- [WORK INSTRUCTION A]: In the article on sports in empty stadiums, why does the writer find it strange to play matches with no one watching? Answer in one to three sentences.
- [WORK INSTRUCTION B]: Name every sporting event or league that the article on empty stadiums says tried playing matches without spectators before lockdowns and travel restrictions became the norm.
- [WORK INSTRUCTION C]: From the article on empty stadiums, output the stretch from "It is the reader" through "sports ‘spectator sports’." without changing any wording.

As with so many recent questions, no one knows the answer

Updated - April 07, 2020 11:16 pm IST

Published - April 07, 2020 05:47 pm IST

A general view of play with empty stands after Cricket Australia announced no public will be admitted to venues for the three match series during the One Day International series between Australia and New Zealand at Sydney Cricket Ground on March 13.

A general view of play with empty stands after Cricket Australia announced no public will be admitted to venues for the three match series during the One Day International series between Australia and New Zealand at Sydney Cricket Ground on March 13.

The American novelist and short story writer John Cheever said it best, although others too have said something similar: “I can’t write without a reader.”

It is the reader who makes the writer; the audience which makes the performer. Can you conceive of a concert, for example, in an empty hall, or a cricket match with no one in the stands? A few months ago this would have sounded absurd. Now we are forced to consider it in our virus-induced world of isolation and inactivity.

The UEFA Champions League, Serie A in Italy, the English Premier League, Mexico’s football league were only some of the events that experimented with matches in empty stadiums before lockdowns and travel restrictions became the norm. There is something weird about playing in empty stadiums — especially since we call popular sports ‘spectator sports’.

Cricket has sometimes been played in empty stadiums — but that was because no one turned up to watch. The expression “two men and a dog” was used so often to describe the turnout at some county matches in England that it has evolved into a sporting cliché. In India in recent years, Ranji Trophy matches would sometimes count as well attended if two men and a dog actually sat in the stands.

- [INFORMATION SUPPLIED]:
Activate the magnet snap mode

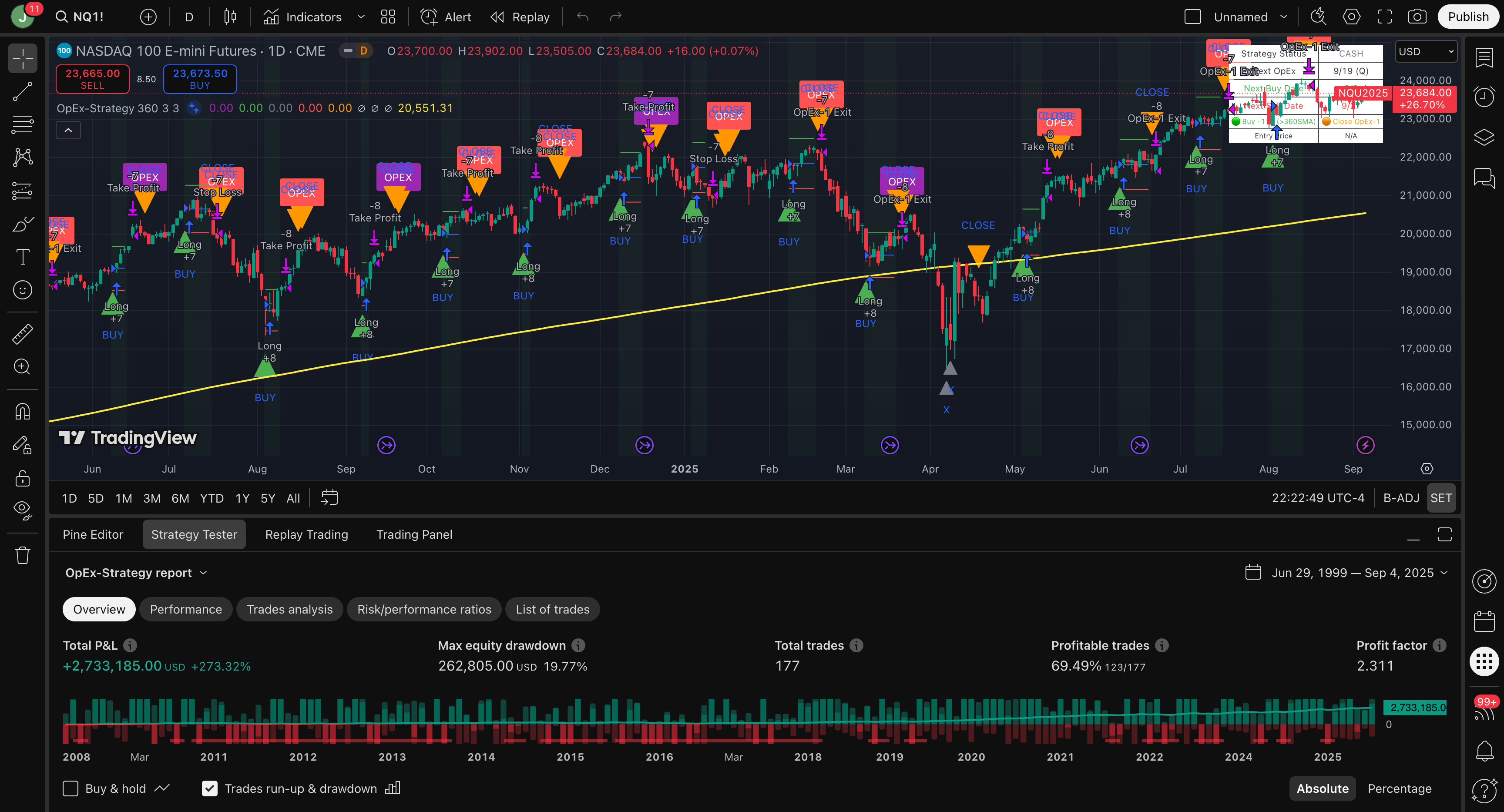pyautogui.click(x=23, y=412)
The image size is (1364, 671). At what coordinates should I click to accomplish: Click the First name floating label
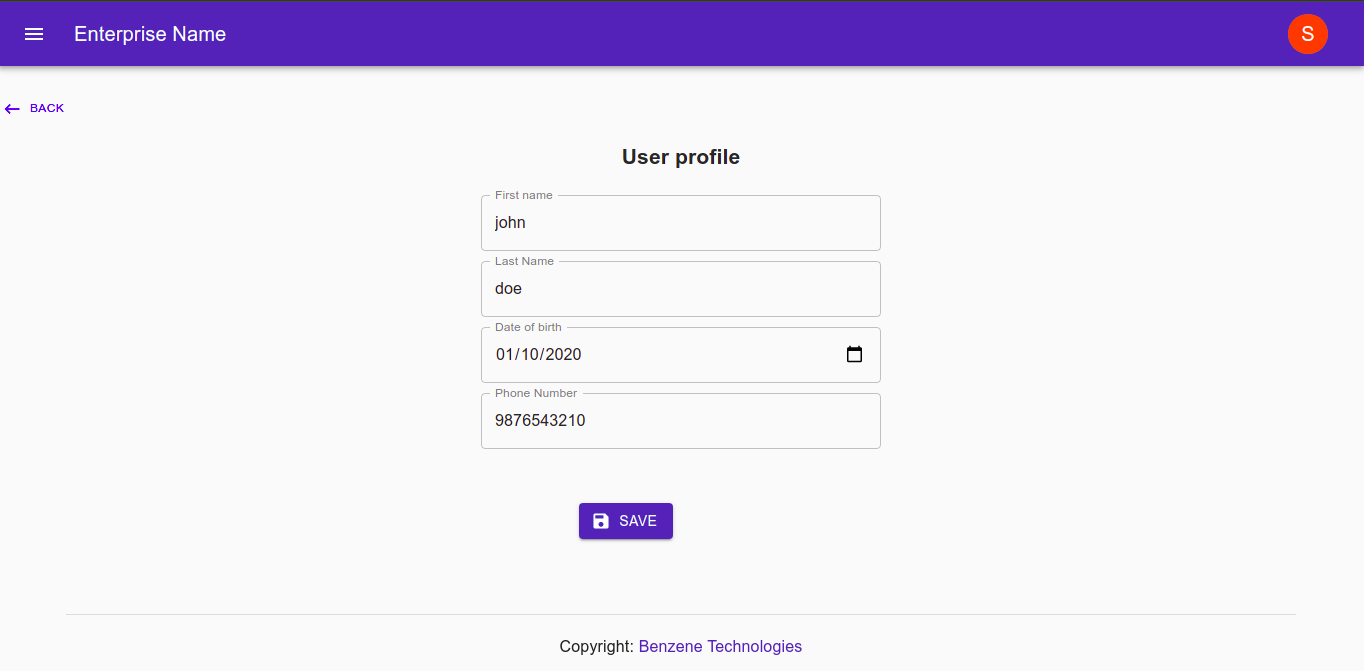pyautogui.click(x=523, y=195)
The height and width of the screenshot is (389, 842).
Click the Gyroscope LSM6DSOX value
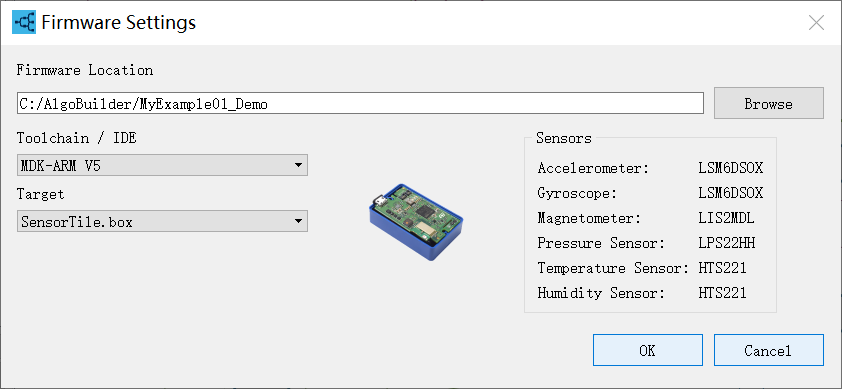731,193
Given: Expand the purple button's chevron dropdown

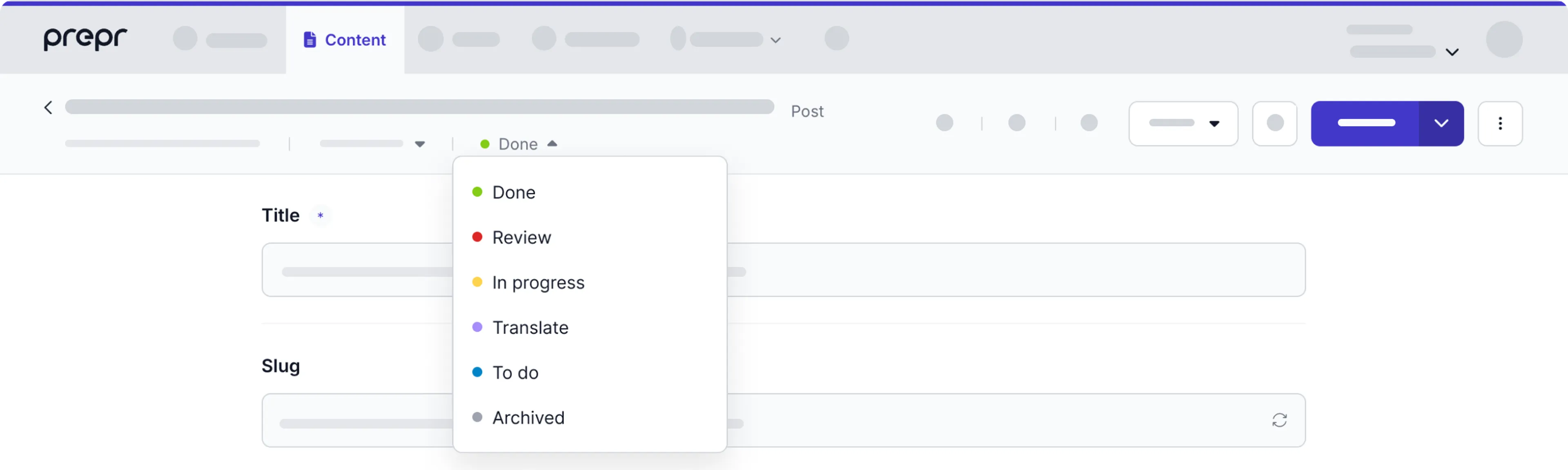Looking at the screenshot, I should [1441, 124].
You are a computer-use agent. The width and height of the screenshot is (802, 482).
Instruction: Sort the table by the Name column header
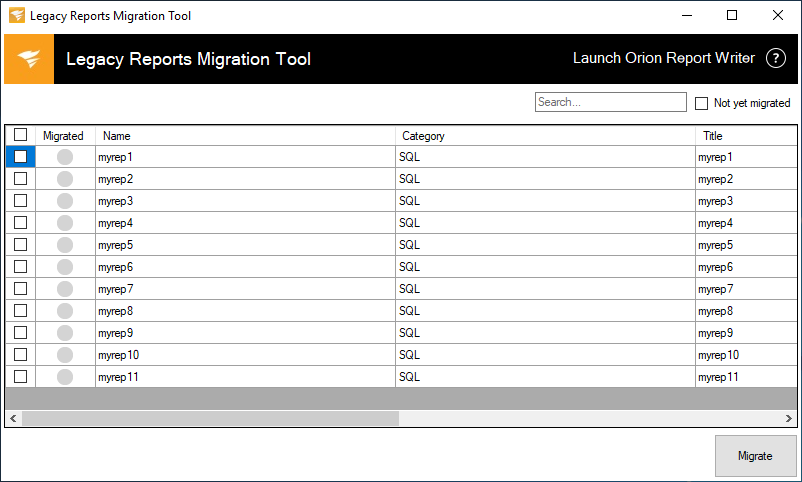tap(245, 136)
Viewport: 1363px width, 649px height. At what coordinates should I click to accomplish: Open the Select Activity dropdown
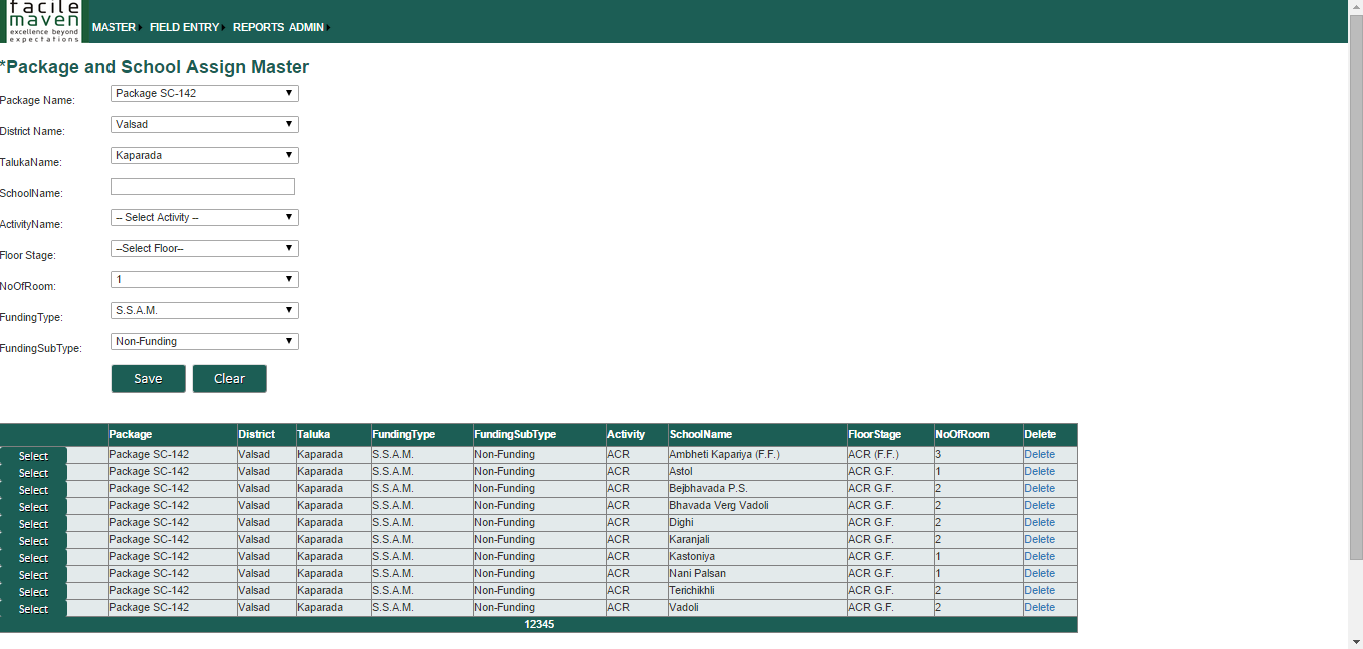coord(204,218)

- [ANSWER A]: The writer finds it strange because popular sports are called "spectator sports." Playing them in empty stadiums goes against the idea that the audience is part of what makes them what they are.

- [ANSWER B]:
- The UEFA Champions League
- Serie A in Italy
- The English Premier League
- Mexico's football league

- [ANSWER C]:
It is the reader who makes the writer; the audience which makes the performer. Can you conceive of a concert, for example, in an empty hall, or a cricket match with no one in the stands? A few months ago this would have sounded absurd. Now we are forced to consider it in our virus-induced world of isolation and inactivity.

The UEFA Champions League, Serie A in Italy, the English Premier League, Mexico’s football league were only some of the events that experimented with matches in empty stadiums before lockdowns and travel restrictions became the norm. There is something weird about playing in empty stadiums — especially since we call popular sports ‘spectator sports’.